WHAT NEEDS TO BE DONE: Give again only the lines from the line that holds "Where should I click to: Open" to the end of the data, inclusive, omitting all pictures.

Collected data:

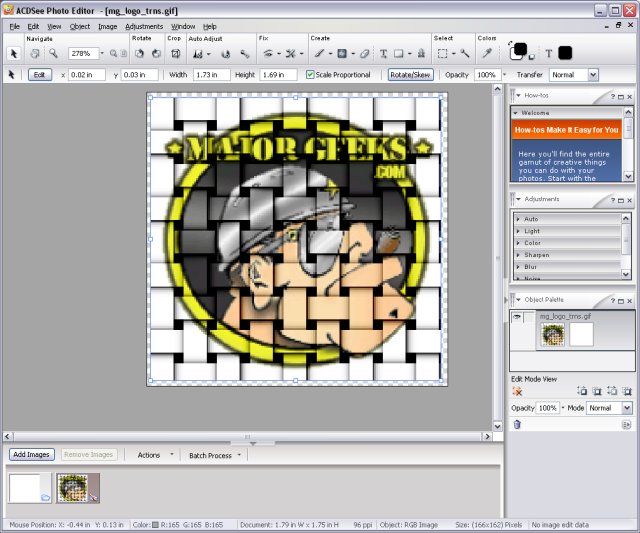This screenshot has width=640, height=533.
Task: Open the zoom percentage dropdown
Action: [x=101, y=53]
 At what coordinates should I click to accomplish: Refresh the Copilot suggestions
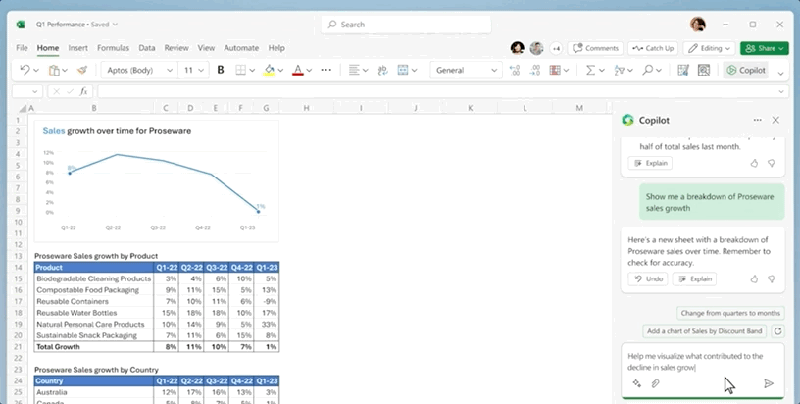point(779,331)
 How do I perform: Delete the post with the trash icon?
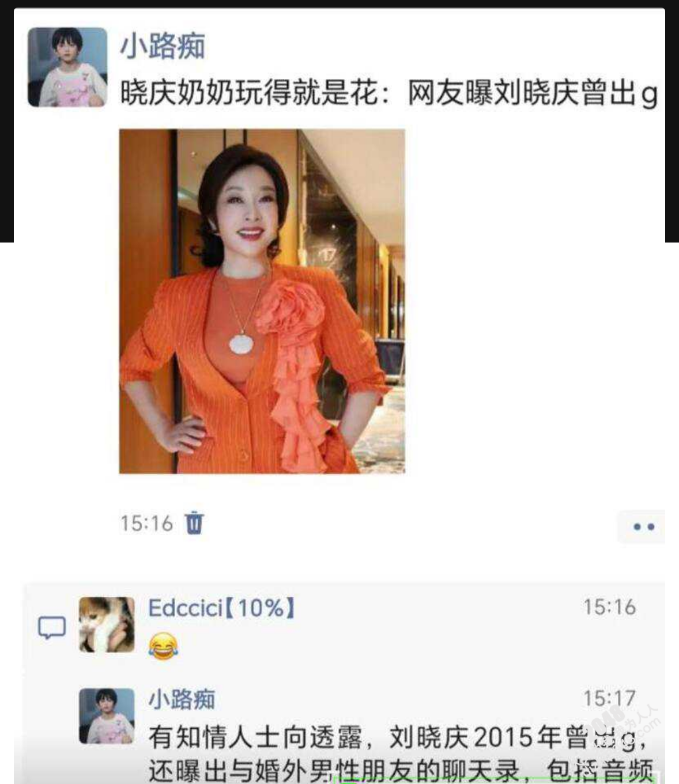(x=194, y=523)
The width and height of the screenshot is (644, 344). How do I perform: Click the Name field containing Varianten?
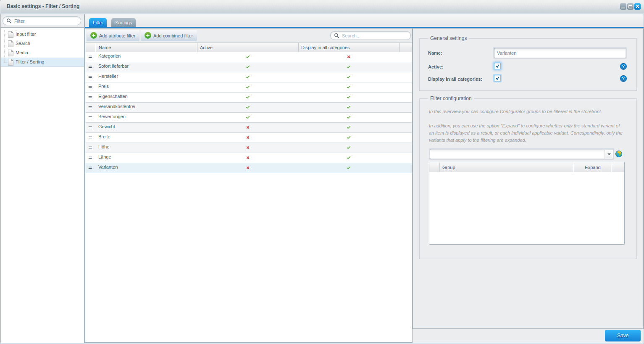tap(560, 53)
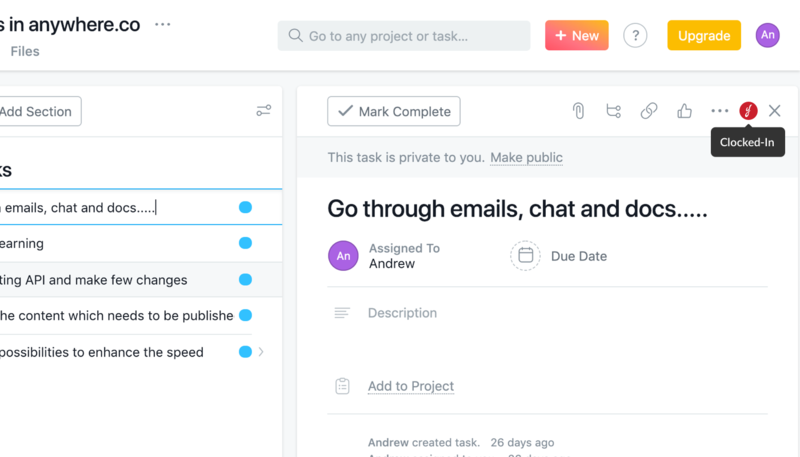Screen dimensions: 800x457
Task: Expand the enhance the speed task chevron
Action: 261,352
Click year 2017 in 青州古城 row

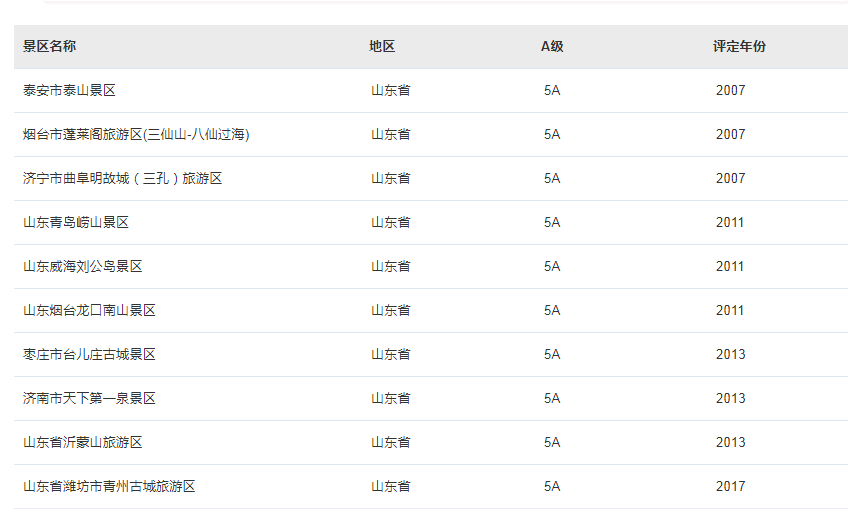point(731,487)
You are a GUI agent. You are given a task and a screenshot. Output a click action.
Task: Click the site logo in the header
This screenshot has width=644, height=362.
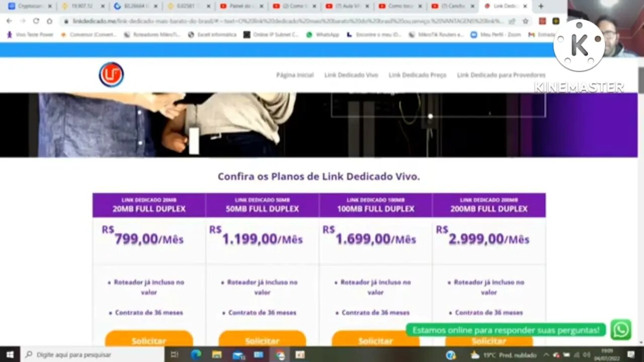pos(111,75)
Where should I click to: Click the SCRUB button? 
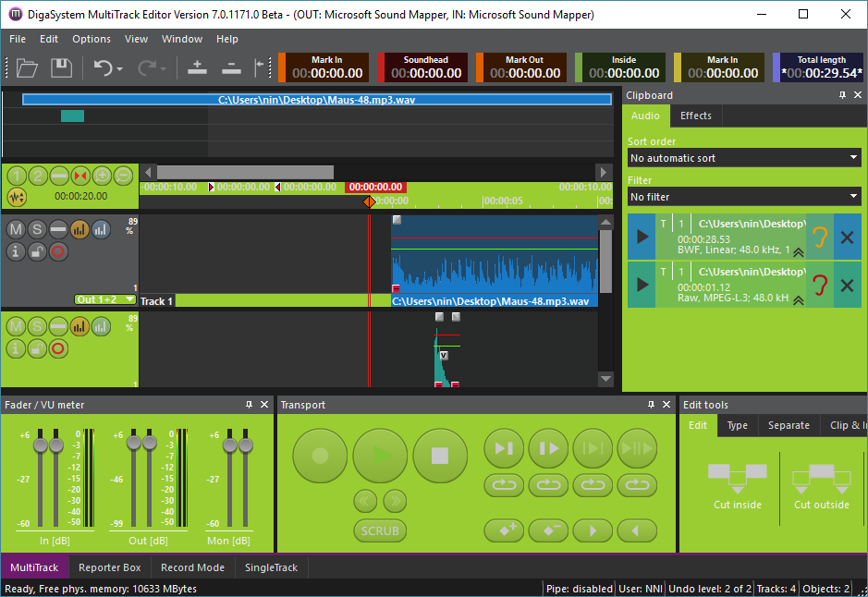coord(380,530)
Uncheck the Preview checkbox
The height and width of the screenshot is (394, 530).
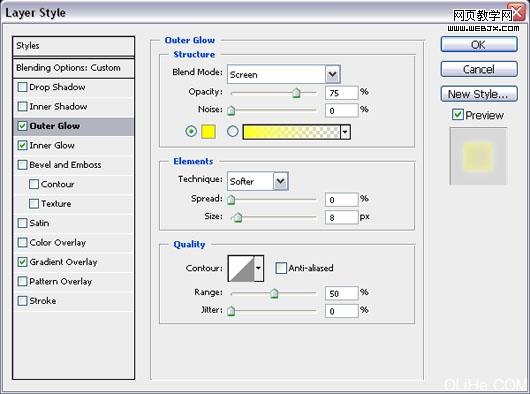(458, 115)
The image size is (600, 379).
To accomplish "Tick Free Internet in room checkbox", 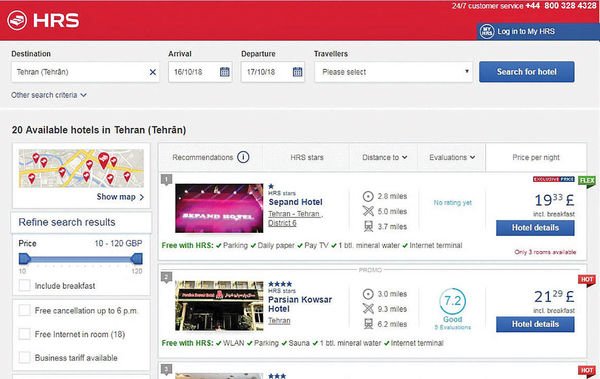I will point(24,334).
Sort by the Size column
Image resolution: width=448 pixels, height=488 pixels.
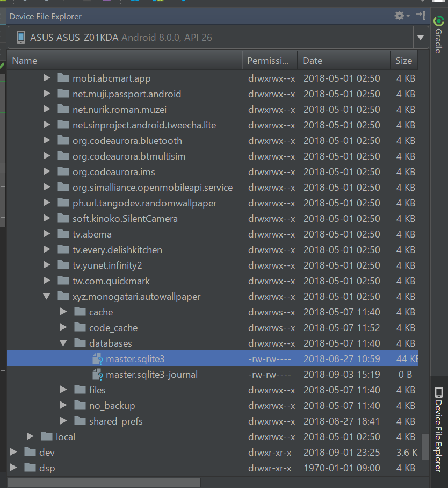coord(404,60)
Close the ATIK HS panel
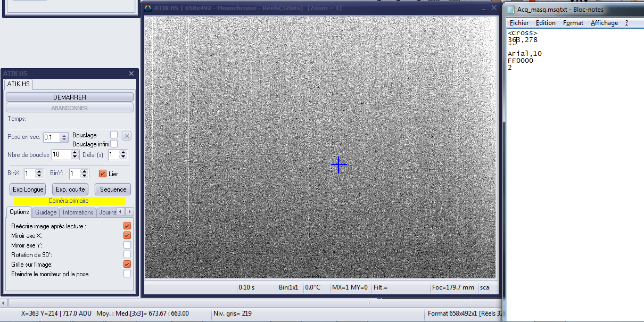Viewport: 644px width, 322px height. 131,73
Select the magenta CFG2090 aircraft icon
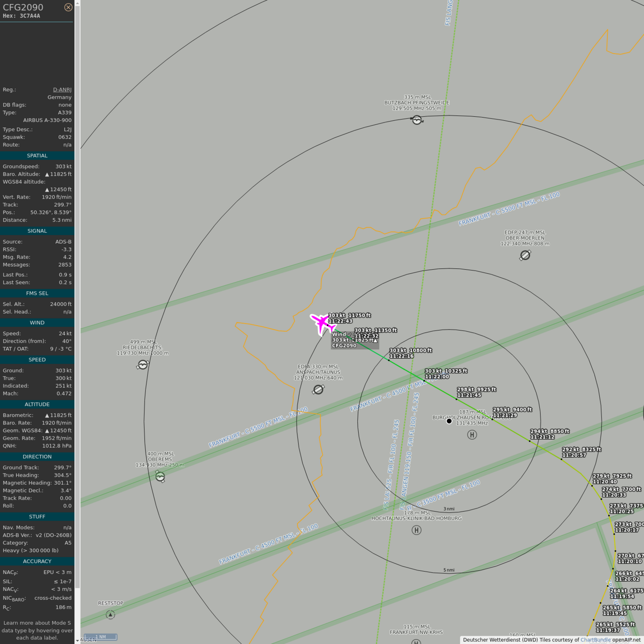644x644 pixels. point(322,323)
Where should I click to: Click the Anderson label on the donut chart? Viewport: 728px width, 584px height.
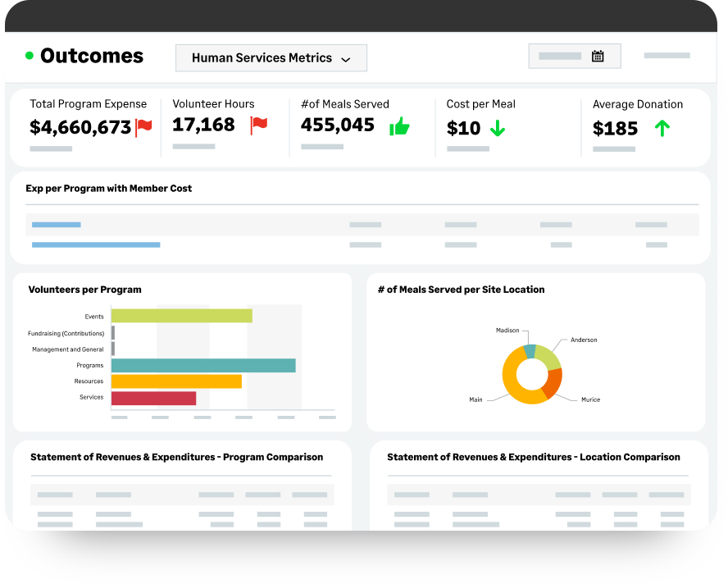(583, 340)
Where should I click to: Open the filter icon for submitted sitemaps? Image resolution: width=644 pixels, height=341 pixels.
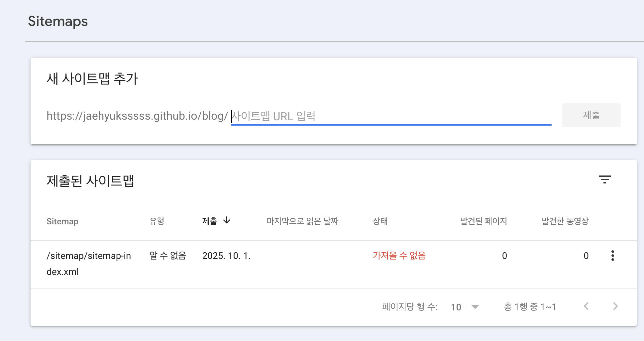click(604, 180)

RESPONSE TO THE EXERCISE:
Where should I click to: Open the filter icon for submitted sitemaps? Image resolution: width=644 pixels, height=341 pixels.
click(604, 180)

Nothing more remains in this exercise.